First of all, if you have ever had a child or you have witnessed someone who had a child, you know how hard it is to return to pre-pregnancy shape; both emotionally and physically. Following the birth of our second child, I became pregnant again within twenty two months. After eight short weeks of constant questioning of myself, “What was I thinking?”, I miscarried this pregnancy. Instead of seeing this as a sign that maybe I wasn’t ready for another child at this point, I blamed myself for the miscarriage because of my constant questioning. Consequently, I became pregnant again and delivered a beautiful baby girl twenty seven months after our first daughter.

I think at this point I had a “kill me now and get it over with” attitude. Boy, was I ever in need of an attitude adjustment. And yes, boy number two came along twenty two months later. So if you are doing the math, I had four children under the age five! What a nightmare! Not the children themselves, but my
inability to deal with the task at hand and my ever changing hormones. Now, you can see why I call Mike a patient man!

Over the space of about four years I would go in and out of deep bouts with depression. I had a hard time coping with the mundane tasks of the day such as
laundry, cooking, and cleaning up after the kids. Everything seemed overwhelming and instead of tackling one task at a time I gave up. Essentially this created a vicious circle. Not following through, giving up, and then berating myself for being such a terrible mother and person. It would get to the point where all I wanted to do was go to bed and wake up when it was all over.

Depression comes in different forms for everyone. So it is important that you understand that my experience with depression may not be what you have experienced but that does not make yours less real. Also it is imperative to understand that Depression is a condition that there is no cure for. If you have been diagnosed with depression then you have to learn how to manage it so that the symptoms will be at a level that you can function with. There are many great medications available today that work very well and I highly recommend working with your personal physician to find out what works best for you. For me, when a bout of depression is coming on I can actually feel a dark cloud settle upon me. It is so real to me that I feel like I could reach out and try to push it away. That’s when I know that something is out of balance and I need to re-evaluate what I have been doing. For you it might be much different. The point is that it is important to get to know your body and your emotions well enough that you can manage it when it arises.

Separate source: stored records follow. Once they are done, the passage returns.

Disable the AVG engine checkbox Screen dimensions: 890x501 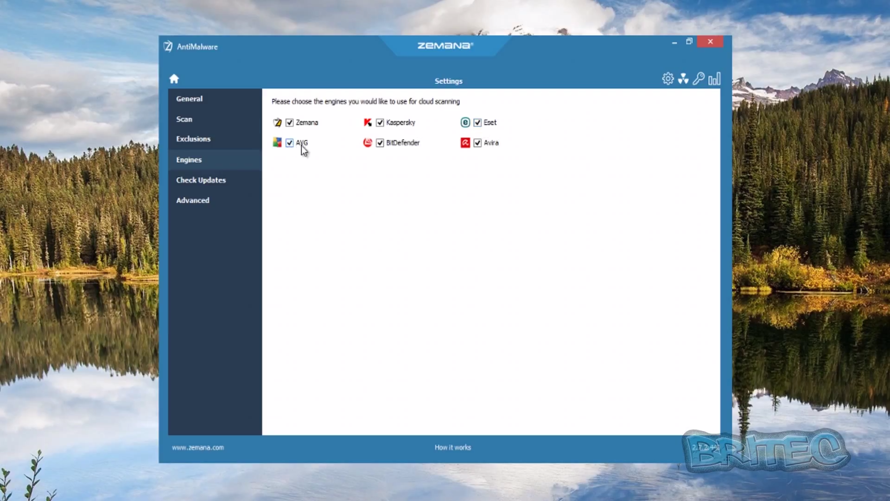[290, 143]
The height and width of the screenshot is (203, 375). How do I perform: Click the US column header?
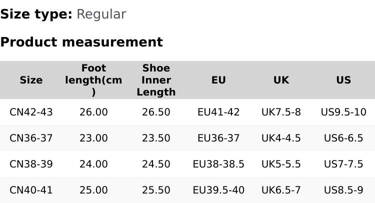tap(344, 80)

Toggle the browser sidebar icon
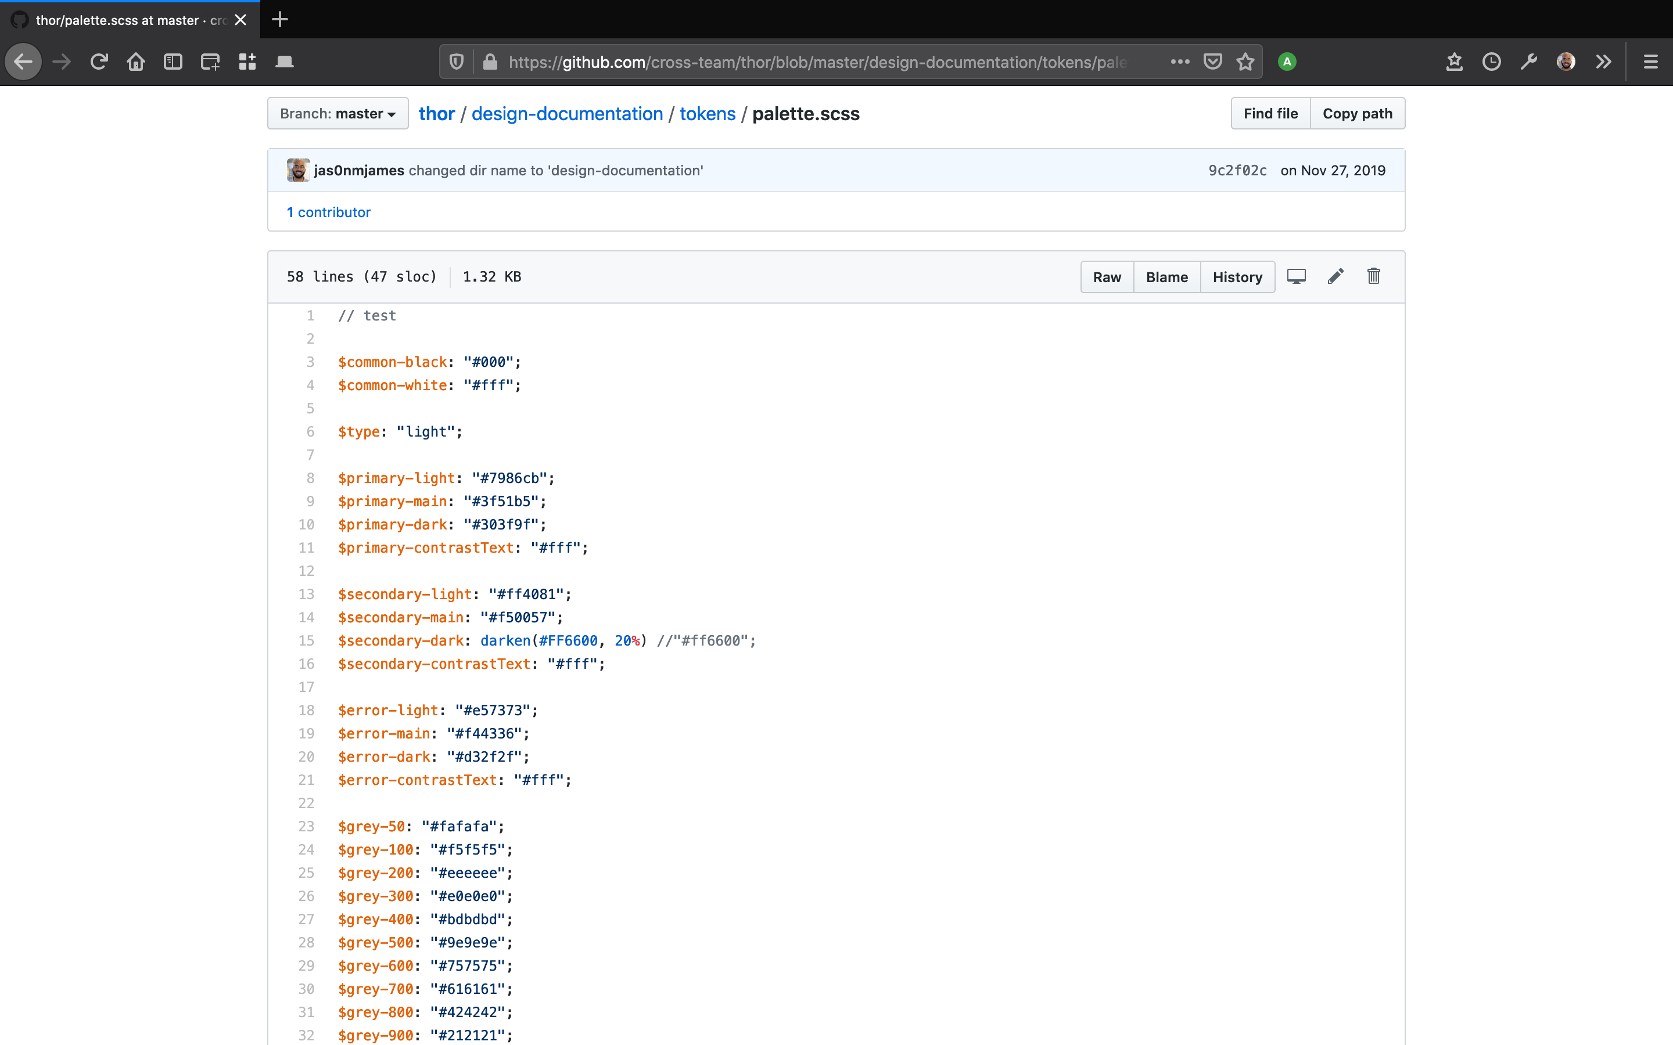point(173,62)
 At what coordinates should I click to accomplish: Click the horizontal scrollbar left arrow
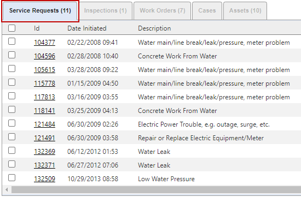pyautogui.click(x=7, y=190)
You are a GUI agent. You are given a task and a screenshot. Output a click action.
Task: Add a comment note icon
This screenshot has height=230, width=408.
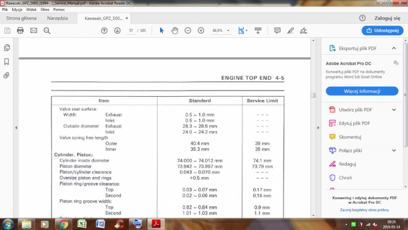click(277, 31)
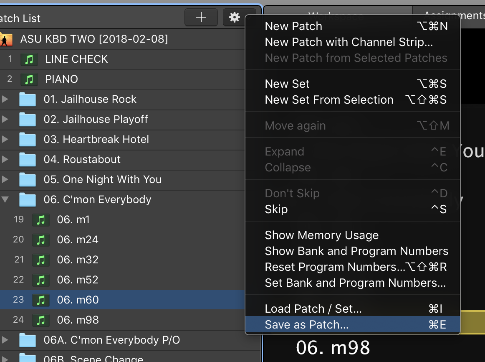Expand the 01. Jailhouse Rock set
This screenshot has height=362, width=485.
(5, 99)
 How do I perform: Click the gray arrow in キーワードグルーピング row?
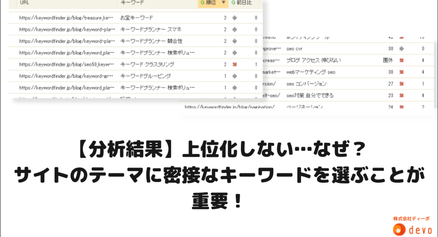235,76
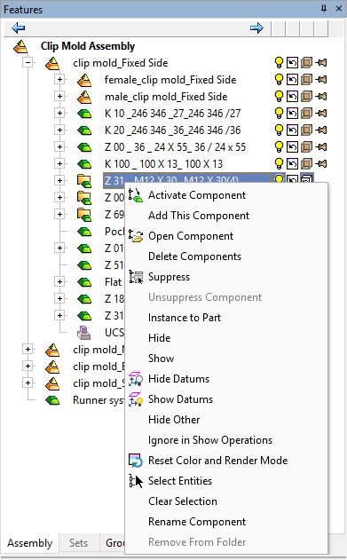Toggle light bulb visibility for clip mold_Fixed Side
This screenshot has height=560, width=347.
point(279,62)
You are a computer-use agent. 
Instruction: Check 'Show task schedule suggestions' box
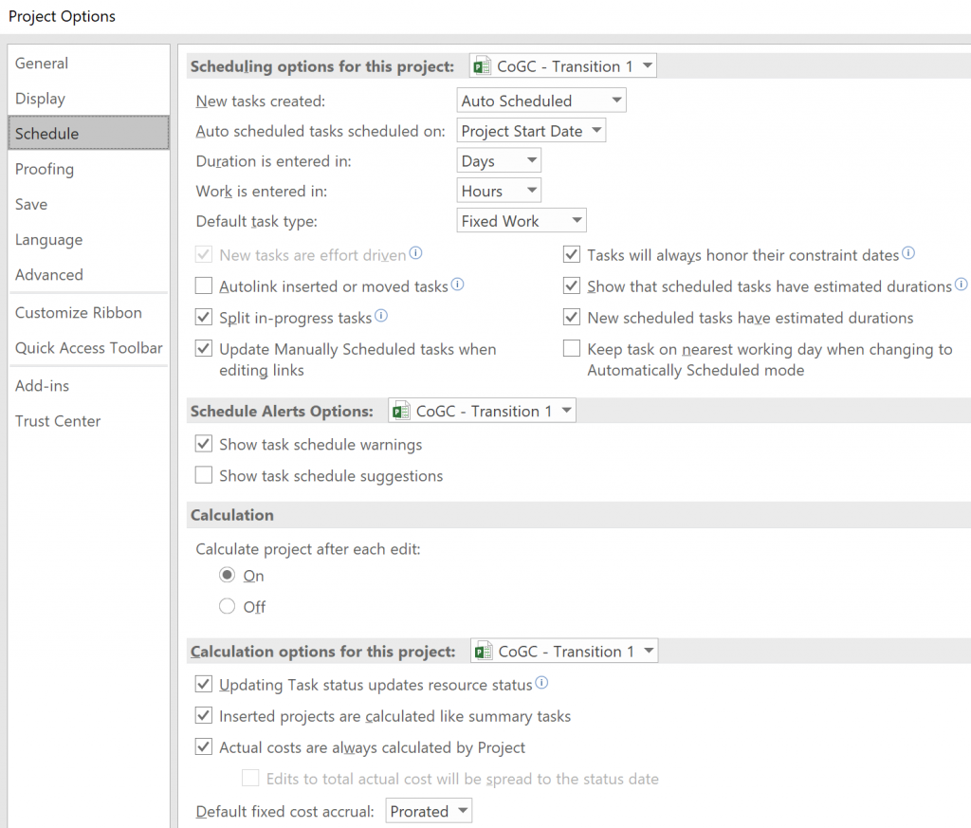[204, 475]
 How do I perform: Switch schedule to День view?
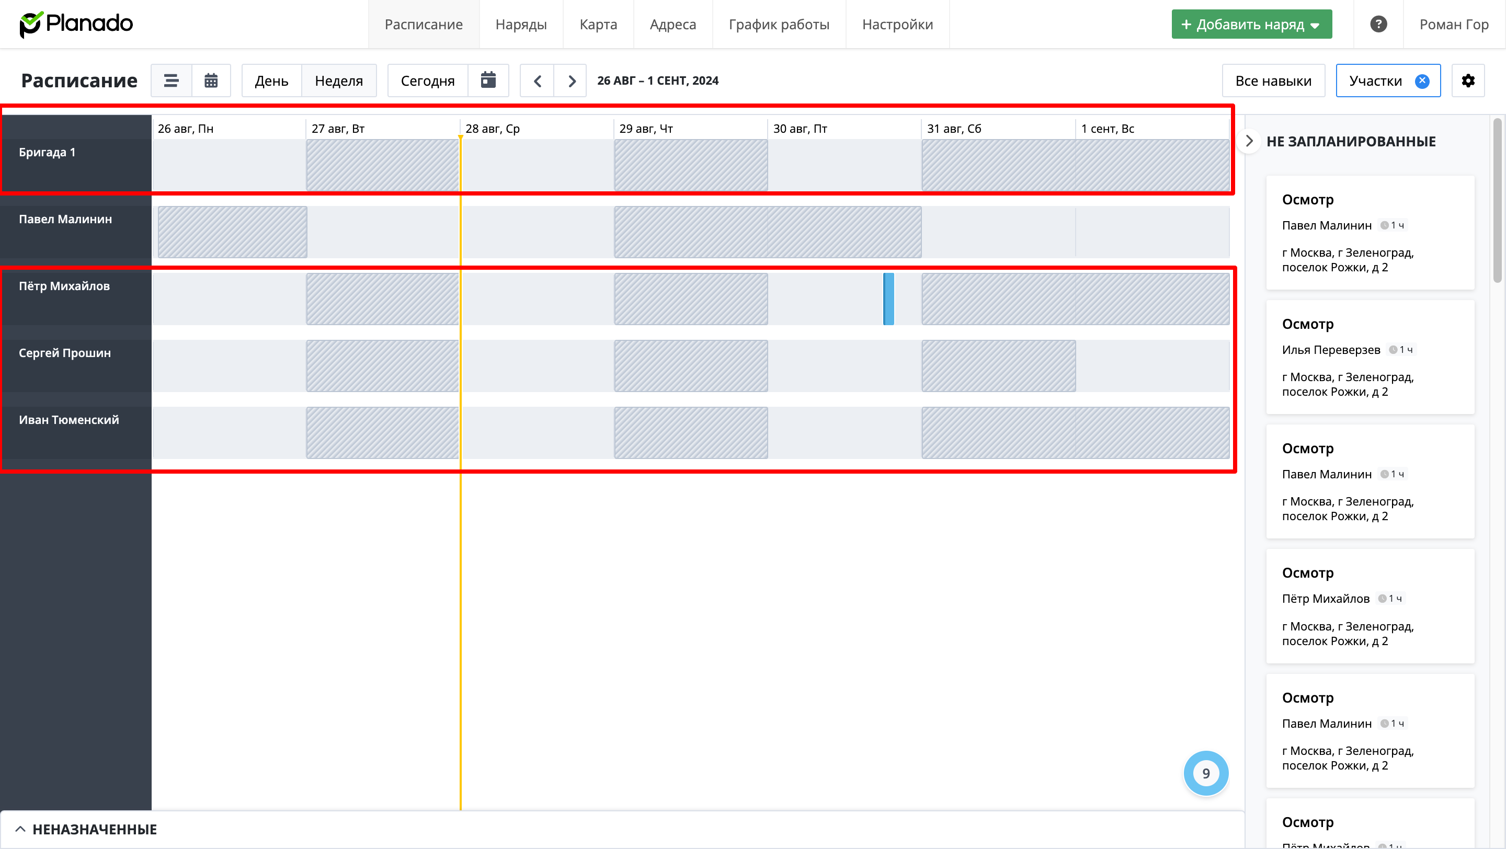pyautogui.click(x=271, y=81)
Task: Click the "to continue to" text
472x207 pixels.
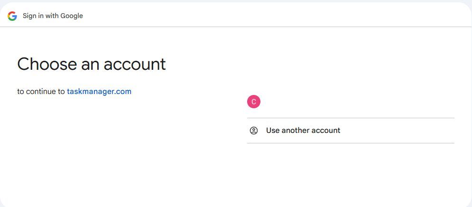Action: coord(41,91)
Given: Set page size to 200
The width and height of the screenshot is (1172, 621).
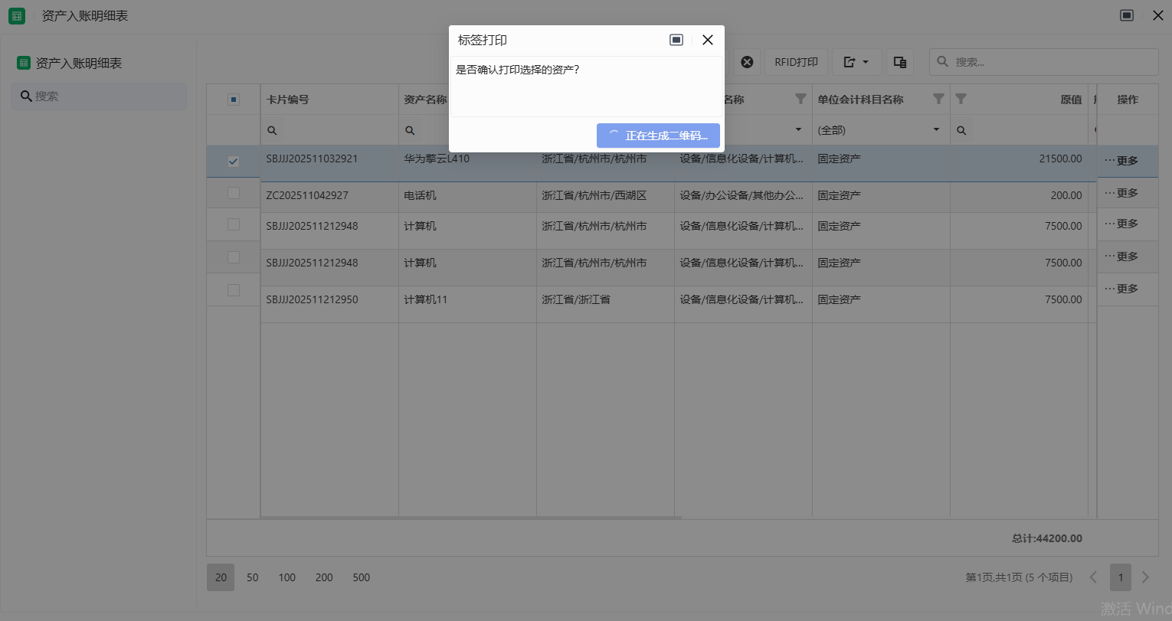Looking at the screenshot, I should click(x=324, y=577).
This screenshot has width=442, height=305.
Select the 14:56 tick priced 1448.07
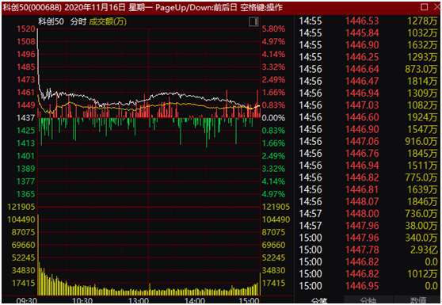pos(368,201)
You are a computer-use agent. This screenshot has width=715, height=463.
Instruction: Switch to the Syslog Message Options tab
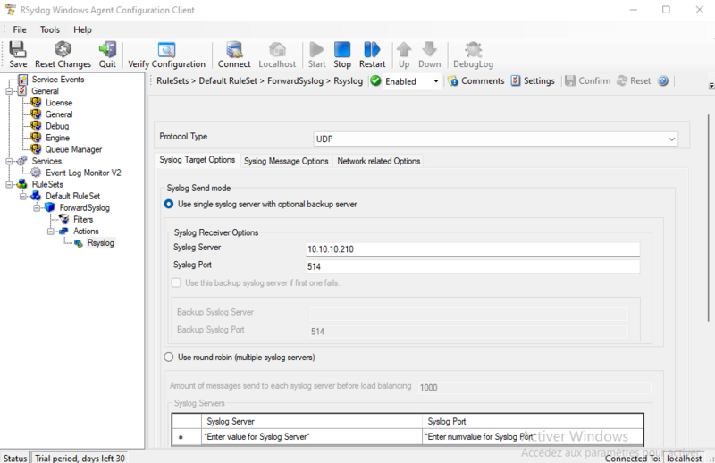pos(286,161)
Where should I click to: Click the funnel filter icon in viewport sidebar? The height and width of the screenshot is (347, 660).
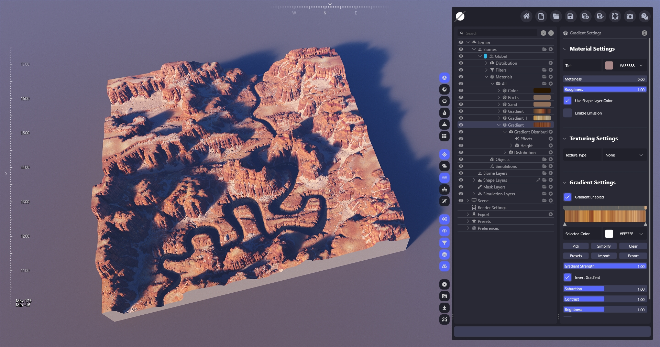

During that four year period when I really did not know what was going on with my health, and the above situation would start to improve I would think, “Hey, things are looking up!” So what else would any normal person do at that point? You guessed it, I would take on another project. “I am woman, hear me roar”, right? Slowly and steadily, I was leading myself down a path where sometimes there is no return. I was setting a PACE that had nothing to do with positive attitude and everything to do with lack of control. Because I felt that my abilities as a mother and a woman were out of control, I was looking for anything that I could control. As I sunk deeper into depression I struggled more to look like I was on top of it all on the outside. I wanted anyone and everyone to know that I was in control, when I knew full well I was anything but in control.

If you have ever suffered from depression or know someone who has, you may be able to relate to this scenario. At home, behind closed doors I was falling apart and yet when I was around people I was very good at concealing what was really happening inside. I would put on what I like to call the “happy face”. Of course this is not always the case, a lot of how we act and react has to do with the stages of depression we are in and how many times we have hit the lows. I happened to be very fortunate to have someone who loves me finally pick me up off the floor and tell me, “This is not real life. You don’t have to live like this!” Mike helped me to realize that it was time to ask for help. This disease was bigger than me and it was dangerously out of control!

Over the next few years I began my long road to recovery. It was never easy. My first step was to visit a therapist and talk about my options. This woman
helped me to see that choosing to be on medication was not surrendering to the disease, but the beginning of the fight. She helped me to realize what my pattern had been for each bout of depression that I had experienced and what I could likely expect over the coming months. She pointed out to me the pros and cons of being on medication. This was something that I could not have done for myself because I was not thinking rationally at that point.

I feel that she helped me to understand that I needed an attitude adjustment, I needed to be willing to change my lifestyle and I needed to be able to think clearly so that I could set a new PACE. As painful as change can be there is always growth and opportunity waiting to occur. For me, this meant starting on the road to recovery with what any person should do who has a disease, and that is to take the proper steps to help your body heal. Even with all the controversy at that time over anti-depressants, I couldn’t justify not taking this chance. It was a badly needed light at the end of the tunnel, it gave me hope!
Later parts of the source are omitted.